What’s your investment ‘F’hilosophy? Are you a hard-core indexer, or love the challenge of beating the market? Do you try to time the market, or prefer time IN the market? Do you dabble in the speculative stocks, go for growth stocks, or prefer a solid dividend paying portfolio? 

10 Comments

  1. Hello Frankie. I primarily focus on US based dividend growth stocks as the core of my investment philosophy. I let funds and ETFs do the bulk of the work in other areas like fixed income and non US based stocks where I don’t have the time and expertise to do it effectively. One rule I never break is, everything I own must pay a regular dividend. If it doesn’t, I won’t buy it. Regardless, it’s important to have a philosophy to base one’s investment decisions on. Looks like you have a good one that works for you. Tom

    • Frankie

      Hey Tom, absolutely agree you have your own philosophy that suits your style and works for you. That’s what makes a market after all – if we all did exactly the same thing there’d be problems! You seem to have a pretty solid framework, and a good rule about the dividends. I’m pretty sure I’ve bought a few shares in the past that didn’t pay dividends, but at this point in time I’m sharing that rule of yours!

  2. hey Frankie. cool site. I like your landing page. Like you I like individual stocks trying to buy some that are out of favour at the current time.
    keep it up the site looks good.

    • Frankie

      Thanks PassiveCanadianIncome – early days here so appreciate your comments! Gotta love when the Market gives you an opportunity to buy out of favour stocks – your recent Canadian Utility purchase sounds like a great example.

  3. I definitely like index funds, but I have always had a love for picking individual stocks. You have a great philosophy and I think it will serve you well. Right now, I am looking at adding a bigger position on Reality Income Corporation. I think this is a great company. I primarily focus on US Stocks.

    • Frankie

      Realty Income sounds like good value from what I’ve seen – and it pays monthly dividends! Along with a very nice yield. The US is a great market to invest in with some very different (more innovative!) businesses than Australia. I’ve held a couple of US stocks in my personal account, and Realty Income is a tempting one to consider! But it’s hard for me to go past those big, fully-franked dividends we get here – the tax benefits are a very nice bonus.

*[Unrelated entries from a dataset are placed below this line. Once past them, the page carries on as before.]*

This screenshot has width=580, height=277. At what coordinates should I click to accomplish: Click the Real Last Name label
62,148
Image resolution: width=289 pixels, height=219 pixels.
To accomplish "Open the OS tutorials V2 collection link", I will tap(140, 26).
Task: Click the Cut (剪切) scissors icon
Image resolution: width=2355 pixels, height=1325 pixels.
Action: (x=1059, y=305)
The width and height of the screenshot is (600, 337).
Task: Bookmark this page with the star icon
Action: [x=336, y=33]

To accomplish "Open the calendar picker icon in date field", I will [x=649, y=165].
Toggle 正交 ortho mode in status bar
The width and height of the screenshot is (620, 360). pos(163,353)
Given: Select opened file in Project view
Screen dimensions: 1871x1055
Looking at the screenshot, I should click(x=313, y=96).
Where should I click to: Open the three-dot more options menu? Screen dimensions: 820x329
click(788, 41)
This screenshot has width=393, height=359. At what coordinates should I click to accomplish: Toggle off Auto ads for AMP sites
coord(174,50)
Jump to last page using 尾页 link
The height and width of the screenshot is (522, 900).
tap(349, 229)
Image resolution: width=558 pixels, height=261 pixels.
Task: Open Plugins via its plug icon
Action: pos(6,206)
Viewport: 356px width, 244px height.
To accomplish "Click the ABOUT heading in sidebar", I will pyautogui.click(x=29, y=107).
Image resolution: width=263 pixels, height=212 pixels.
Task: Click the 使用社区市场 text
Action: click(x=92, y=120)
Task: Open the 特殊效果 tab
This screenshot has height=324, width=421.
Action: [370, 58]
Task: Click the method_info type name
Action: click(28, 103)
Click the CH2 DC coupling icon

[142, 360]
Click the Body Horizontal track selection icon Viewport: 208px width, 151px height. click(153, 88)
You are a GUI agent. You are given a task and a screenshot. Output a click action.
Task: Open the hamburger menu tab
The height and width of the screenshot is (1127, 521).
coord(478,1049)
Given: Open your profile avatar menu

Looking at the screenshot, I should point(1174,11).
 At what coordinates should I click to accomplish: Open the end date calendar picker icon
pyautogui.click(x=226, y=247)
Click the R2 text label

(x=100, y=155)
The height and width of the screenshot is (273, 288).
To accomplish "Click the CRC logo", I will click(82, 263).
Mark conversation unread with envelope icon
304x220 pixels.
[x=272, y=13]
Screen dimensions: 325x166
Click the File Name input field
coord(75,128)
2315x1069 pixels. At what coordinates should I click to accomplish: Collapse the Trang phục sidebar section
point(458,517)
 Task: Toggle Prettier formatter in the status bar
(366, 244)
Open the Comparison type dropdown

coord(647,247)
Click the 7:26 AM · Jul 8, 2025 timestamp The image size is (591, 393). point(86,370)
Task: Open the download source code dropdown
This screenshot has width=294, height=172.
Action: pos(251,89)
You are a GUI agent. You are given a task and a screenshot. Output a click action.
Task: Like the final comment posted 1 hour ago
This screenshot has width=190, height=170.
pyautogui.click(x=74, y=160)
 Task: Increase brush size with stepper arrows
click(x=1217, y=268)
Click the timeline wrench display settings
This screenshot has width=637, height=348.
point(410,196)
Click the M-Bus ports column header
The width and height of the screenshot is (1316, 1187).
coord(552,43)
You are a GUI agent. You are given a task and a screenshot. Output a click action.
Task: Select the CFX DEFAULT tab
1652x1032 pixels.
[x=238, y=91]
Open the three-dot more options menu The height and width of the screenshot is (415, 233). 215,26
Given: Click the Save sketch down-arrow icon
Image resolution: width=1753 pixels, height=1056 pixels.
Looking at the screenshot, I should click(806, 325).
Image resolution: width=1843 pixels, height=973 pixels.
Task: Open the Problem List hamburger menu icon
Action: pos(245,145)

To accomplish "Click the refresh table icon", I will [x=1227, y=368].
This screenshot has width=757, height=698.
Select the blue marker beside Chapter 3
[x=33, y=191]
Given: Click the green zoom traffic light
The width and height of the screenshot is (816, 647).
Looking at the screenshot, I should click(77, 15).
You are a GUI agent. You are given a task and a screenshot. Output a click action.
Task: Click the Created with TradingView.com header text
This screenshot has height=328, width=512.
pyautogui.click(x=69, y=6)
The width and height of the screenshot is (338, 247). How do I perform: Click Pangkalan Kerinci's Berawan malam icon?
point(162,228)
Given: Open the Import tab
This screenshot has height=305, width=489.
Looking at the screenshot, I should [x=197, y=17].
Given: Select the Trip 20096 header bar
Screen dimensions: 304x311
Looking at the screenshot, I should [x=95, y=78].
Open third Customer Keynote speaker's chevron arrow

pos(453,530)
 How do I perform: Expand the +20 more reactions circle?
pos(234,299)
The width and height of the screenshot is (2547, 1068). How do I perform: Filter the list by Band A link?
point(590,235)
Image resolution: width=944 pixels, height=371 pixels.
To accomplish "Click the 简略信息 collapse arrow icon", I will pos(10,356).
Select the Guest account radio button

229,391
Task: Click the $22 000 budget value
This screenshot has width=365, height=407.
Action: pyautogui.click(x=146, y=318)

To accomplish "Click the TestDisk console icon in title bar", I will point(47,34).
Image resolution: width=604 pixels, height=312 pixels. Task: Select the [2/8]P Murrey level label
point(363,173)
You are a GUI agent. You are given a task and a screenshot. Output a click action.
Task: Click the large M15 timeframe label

  4. Those biases made me laugh 🙂

    They’re so obvious but everyone does it!

    Our approach is similar to yours – sort of a value and income bent. Investing in good quality LICs and individual stocks that provide good income and prospects for dividend growth over time too.

    Whatever happens to the share price is out of our control, so I try not to pay attention to it. Just income plus income growth. Eventually the price follows the earnings/dividends anyway. But most people put the cart before the horse and focus on the prices.

    • Frankie

      Yup, none of us are immune!

      You’re right that the price eventually follows earnings and / or dividends – that’s the number 1 driver of value at the end of the day. I do like paying attention to the share price when it starts moving well below a reasonable valuation though….

  5. Nice philosophy Frankie and I liked the biases that you listed. If you’re aware of them then you can fight against them in some way. I’m certain you’ll beat the market with your fhilosophy 🙂 Good luck!

    Mr DDU

    • Frankie

      Thanks Mr DDU – I’m certainly hoping luck has a positive part to play too! I’ve spend many years trying to learn to fight against those biases, but I’m not sure whether I can say I’ve fully ‘defeated’ them yet…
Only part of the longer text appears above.